PRESSÃO - Agora começa a haver pressão para romper esse tipo de barreira. Mas como há muita gente excluída, inclusive pessoas que são adotados por algum tempo na mídia e depois esquecidas, o embrulho está feito. Todos se arvoram a lutar contra a exclusão. É um angu de caroço e não vou meter a mão de novo. Tentei, não deu certo. Vi que o fórum (por e-mail) criado para o movimento escancarava espaço para quem nada tinha a ver. Ataques frontais me fizeram desistir. Faço 58 anos no próximo outubro. Preciso me cuidar. Só aceito de maravilhoso para cima. É assim que vai ser. Não há debate? Então só vale elogio. Quem bater, leva.

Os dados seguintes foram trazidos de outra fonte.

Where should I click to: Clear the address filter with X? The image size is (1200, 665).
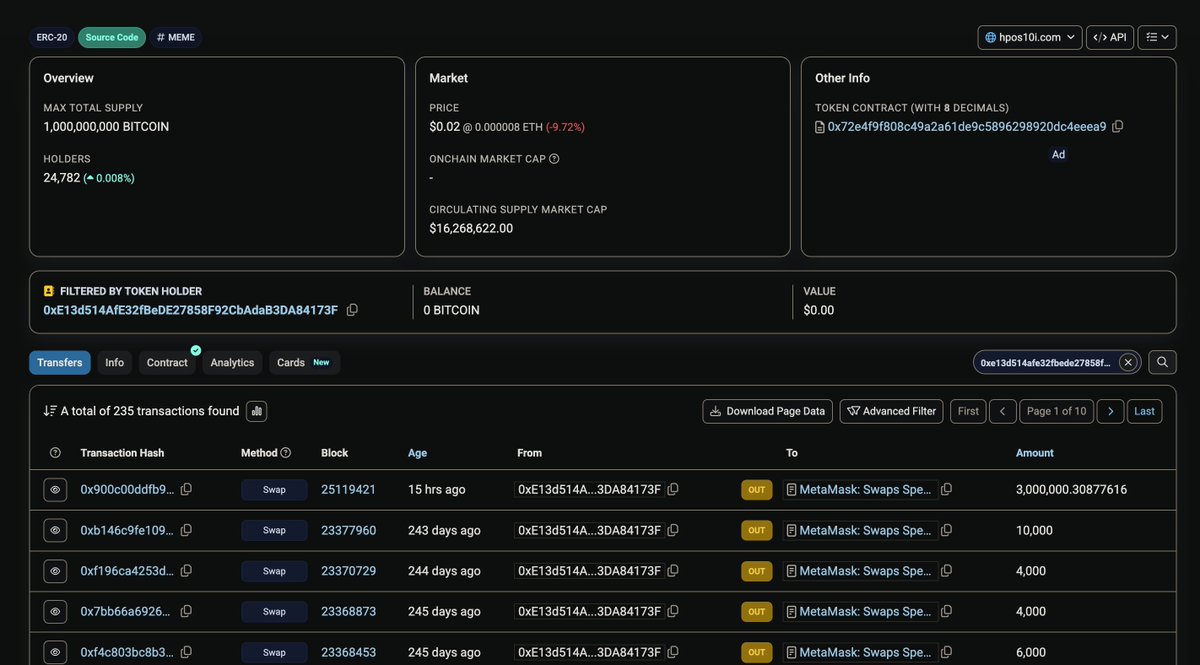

LOST - Fui premiado com uma boa citação na mídia impressa graças ao escritor e jornalista Rodrigo Schwarz. O tema é Lost, que abordei aqui. Quanto mais, melhor, me disse Rodrigo, e enviei um livro. Felizmente, o amigo soube editar o catatau e nos brindou com um bom parágrafo no prestigiado caderno Anexo, do Jornal A Notícia, de Joinville, que reportou o lançamento da caixa de cds da série. Reproduzo aqui o texto de Rodrigo,agradecendo a lembrança:
"Para uma legião de fãs, a série Lost representa uma ilha de qualidade dentro das programações da tevê a cabo e aberta. Em Florianópolis, o seriado conquistou um expectador exigente. Escritor que já foi saudado por Mário Quintana como um dos cinco melhores poetas brasileiros e que conseguiu resgatar RaduaNassar de seu exílio para escrever o prefácio de um de seus livros, Nei Duclós enxerga Lost como uma alegoria da América. 'Cada personagem é um outsider: a ex-presidiária, o golpista, o filho de pai alcoólatra, o filho de pai separado, a mãe solteira, o guitarrista fracassado, o caçador burocrata, o ex-soldado iraquiano. O grupo é feito do que há de mais diverso na América: negros, asiáticos, hispânicos, caucasianos, segundo a definição deles de povo. Todos precisam abrir mão de sua identidade em nome de algo maior, a sobrevivência. Isso se chama Estados Unidos', diz Duclós.
Segundo o autor de Universo Baldio, o fato de a ilha fornecer recursos básicos, como alimentação e água, faz como que os personagens mantenham sua aparência civilizada (diferente de O Náufrago, estrelado por Tom Hanks). 'Essa é uma ajuda da produção, famosa nos filmes americanos, desde a época em que as estrelas cruzavam o deserto sem perder o prumo do penteado. É uma obrigação: o cidadão americano jamais pode deixar de aparentar o que é. Ele vive numa civilização de aparências, de representações', assinala. Duclós elogia a qualidade do roteiro de Lost, em especial, o uso bem calculado dos flashbacks. 'A tática traz para o centro do drama outro aspecto de grande importância na cultura audiovisual americana, que é o da segunda chance. Ou seja, lembrar o que levou o personagem a embarcar na viagem fatídica é sempre a maneira de mostrar o quanto ele está em dívida consigo mesmo e os outros. Não é de espantar que o avião tenha caído: cada um levava uma carga pesada nos ombros'". (Rodrigo Schwarz)


RETORNO - A) Dois reparos: 1. Quintana me saudou como um dos quatro (e não cinco) melhores poetas do Rio Grande do Sul (e não brasileiros), junto com Carlos Nejar, Walmyr Ayala e Armindo Trevisan. Sua declaração foi publicada no Caderno de Sábado do Correio do povo, da Caldas Junior. 2. Raduan Nassar não fez o prefácio do meu livro, apenas escreveu um parágrafo sobre ele que coloquei na contra capa, com a licença concedida pelo número 1 do Brasil (que se retirou cedo do mundo literário).B) A imagem deste post é uma foto de Anderson Petroceli, Cruzando os campos, tirada da janela do trem.